3. Diamond Head Classic (Dec. 22-23, 25): Christmas Day falls on a Sunday this year, which means the NFL will dominate. But the final of the Diamond Head Classic is scheduled, too, so it makes for great alternative programming if you happen to be a well-rounded sports fan (if you're reading, then you qualify). K-State, Long Beach State and Xavier will battle to be in the championship game. (Long Beach State has the toughest schedule in the country this year.) Clemson or UTEP could stumble into the final, too. This is a fun one.

4. Las Vegas Classic (Dec. 22-23): Kind of worried this will come and go with little notice. Hope not, and that's why it deserves this spot. The relatively new Las Vegas classic gets Baylor, West Virginia, Missouri State and Saint Mary's. The two-day event runs parallel to the first two days of the Diamond Head Classic. Missouri State can win the Valley, Saint Mary's can win the WCC -- and, oh yeah, Baylor can win the Big 12. Plus, Bob Huggins in Vegas? Hello!
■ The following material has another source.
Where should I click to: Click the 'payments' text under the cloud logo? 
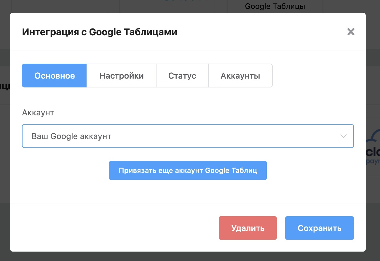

5. CBE Classic (Nov. 13-17, 21-22): The CBE has, pretty quickly, become one of the sport's best November brackets. You see that Cal, Missouri, Notre Dame and Georgia are auto-berthed into the semis, and that's pretty much become the norm for these things. The early rounds also include improving teams like Detroit, South Dakota State and George Washington. If Notre Dame and Cal meet in the final, the CBE will have gotten the most out of its 2011 tournament.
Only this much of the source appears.